Lachana alpherakii

Scientific classification
- Kingdom: Animalia
- Phylum: Arthropoda
- Class: Insecta
- Order: Lepidoptera
- Superfamily: Noctuoidea
- Family: Erebidae
- Genus: Lachana
- Species: L. alpherakii
- Binomial name: Lachana alpherakii (Grum-Grshimailo, 1891)
- Synonyms: Dasychira alpherakii Grum-Grshimailo, 1891; Gynaephora alpherakii (Grum-Grshimailo, 1891); Dasychira semenovi Grum-Grshimailo, 1891; Dasorgyia grumi Staudinger, 1901; Trichosona haulberti Oberthür, 1911; Dasorgyia alpherakii f. staudingeri O.Bang-Haas, 1938; Phragmatobia oberthueri Rothschild, 1910;

= Lachana alpherakii =

- Authority: (Grum-Grshimailo, 1891)
- Synonyms: Dasychira alpherakii Grum-Grshimailo, 1891, Gynaephora alpherakii (Grum-Grshimailo, 1891), Dasychira semenovi Grum-Grshimailo, 1891, Dasorgyia grumi Staudinger, 1901, Trichosona haulberti Oberthür, 1911, Dasorgyia alpherakii f. staudingeri O.Bang-Haas, 1938, Phragmatobia oberthueri Rothschild, 1910

Species of moth

Lachana alpherakii is a species of moth of the subfamily Lymantriinae first described by Grigory Grum-Grshimailo in 1891. It is found in the high mountains of Tibet and China.

==Description==
The wingspan is 22–27 mm.

==Taxonomy==
Grigory Grum-Grshimailo first described this species from Qinghai, China, using the scientific name Dasychira alpherakii in 1891. The species epithet commemorates Sergei Alphéraky, a Greek Russian entomologist from Taganrog who spent the latter part of his life studying the Lepidoptera of Central Asia and East Asia. The following year, in 1892, William Forsell Kirby moved it to the genus Dasorgyia. In 1910 Embrik Strand moved it to the genus Gynaephora, where it was eventually placed in the subgenus Dasorgyia, with as type species G. pumila, by Douglas C. Ferguson in 1978, and Karel Spitzer in 1984. G. pumila was moved to Dicallomera pumila in 2008 by Tatyana A. Trofimova, who was then obliged to look into the other species in the subgenus Dasorgyia, and ended up moving all three to Lachana.

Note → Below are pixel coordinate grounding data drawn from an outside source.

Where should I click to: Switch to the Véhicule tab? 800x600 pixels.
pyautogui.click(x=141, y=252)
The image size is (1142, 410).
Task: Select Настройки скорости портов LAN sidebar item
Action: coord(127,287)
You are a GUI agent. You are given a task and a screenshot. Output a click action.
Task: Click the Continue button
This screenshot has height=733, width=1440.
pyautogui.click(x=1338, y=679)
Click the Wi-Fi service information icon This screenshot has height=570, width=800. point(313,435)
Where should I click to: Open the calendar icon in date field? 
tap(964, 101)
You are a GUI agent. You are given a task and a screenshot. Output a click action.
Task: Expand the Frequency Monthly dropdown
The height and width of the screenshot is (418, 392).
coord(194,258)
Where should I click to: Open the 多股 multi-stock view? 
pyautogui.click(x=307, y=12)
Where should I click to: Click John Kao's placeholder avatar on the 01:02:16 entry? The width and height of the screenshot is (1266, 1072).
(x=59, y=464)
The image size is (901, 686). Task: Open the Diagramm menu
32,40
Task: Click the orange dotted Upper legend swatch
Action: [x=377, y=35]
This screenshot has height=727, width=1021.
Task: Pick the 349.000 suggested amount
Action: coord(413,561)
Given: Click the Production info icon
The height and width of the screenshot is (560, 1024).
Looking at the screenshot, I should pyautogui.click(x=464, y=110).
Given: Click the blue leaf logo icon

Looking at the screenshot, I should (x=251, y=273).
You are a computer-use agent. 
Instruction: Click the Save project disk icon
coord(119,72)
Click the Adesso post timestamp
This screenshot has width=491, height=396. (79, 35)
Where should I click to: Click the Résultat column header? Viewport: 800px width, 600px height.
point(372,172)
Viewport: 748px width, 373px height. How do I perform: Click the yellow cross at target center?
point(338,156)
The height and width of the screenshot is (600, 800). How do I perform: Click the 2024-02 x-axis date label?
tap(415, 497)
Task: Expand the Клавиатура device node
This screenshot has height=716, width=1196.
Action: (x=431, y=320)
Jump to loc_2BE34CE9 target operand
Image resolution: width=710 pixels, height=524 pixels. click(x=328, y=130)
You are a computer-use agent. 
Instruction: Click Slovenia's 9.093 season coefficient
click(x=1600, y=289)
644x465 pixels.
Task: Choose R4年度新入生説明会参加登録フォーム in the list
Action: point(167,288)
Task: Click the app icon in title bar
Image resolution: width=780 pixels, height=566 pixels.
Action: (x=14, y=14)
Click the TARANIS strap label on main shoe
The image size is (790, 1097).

A DNA study published by Vladimir A. Lukhtanov and Olga Khruleva in 2015 found the species Gynaephora aureata, G. jiuzhiensis, G. menyuanensis, G. minora, G. qinghaiensis, G. qumalaiensis and G. ruoergensis all to be closer related to Lachana alpherakii than to any of the other species of Gynaephora. In 1984 Spitzer had suggested G. qinghaiensis was a synonym or a subspecies of G. alpherakii, although he did not formally move the taxon. Trofimova also suggested in 2008 that G. qinghaiensis, G. aureata, G. ruoergensis and G. minora, all described from China by Chou and Ying in 1979, are possibly synonyms of Lachana alpherakii, although not having been able to study the type specimens, she was unable to say anything further.

==Distribution==
The species has been collected numerous times around the lake of Koko Nor. In China it is known from the provinces, of Tibet (near a place rendered as "Jecundo") and further from west to east, neighbouring Qinghai (including Koko Nur, Tianjun County), and Gansu (including Ganzhou District, near Lanzhou and the Xining Mountains bordering Qinghai). There is also a doubtful record from much further west, in the Pamirs.

==Ecology==
It is known from mountains at extremely high altitudes, having been collected or observed at elevations of 3000-4500m.

The larvae feed on Elaeagnus angustifolia.

It is the primary host species for the parasitoid is the eulophid wasp Sympiesis qinghaiensis of the subfamily Eulophinae in Qinghai.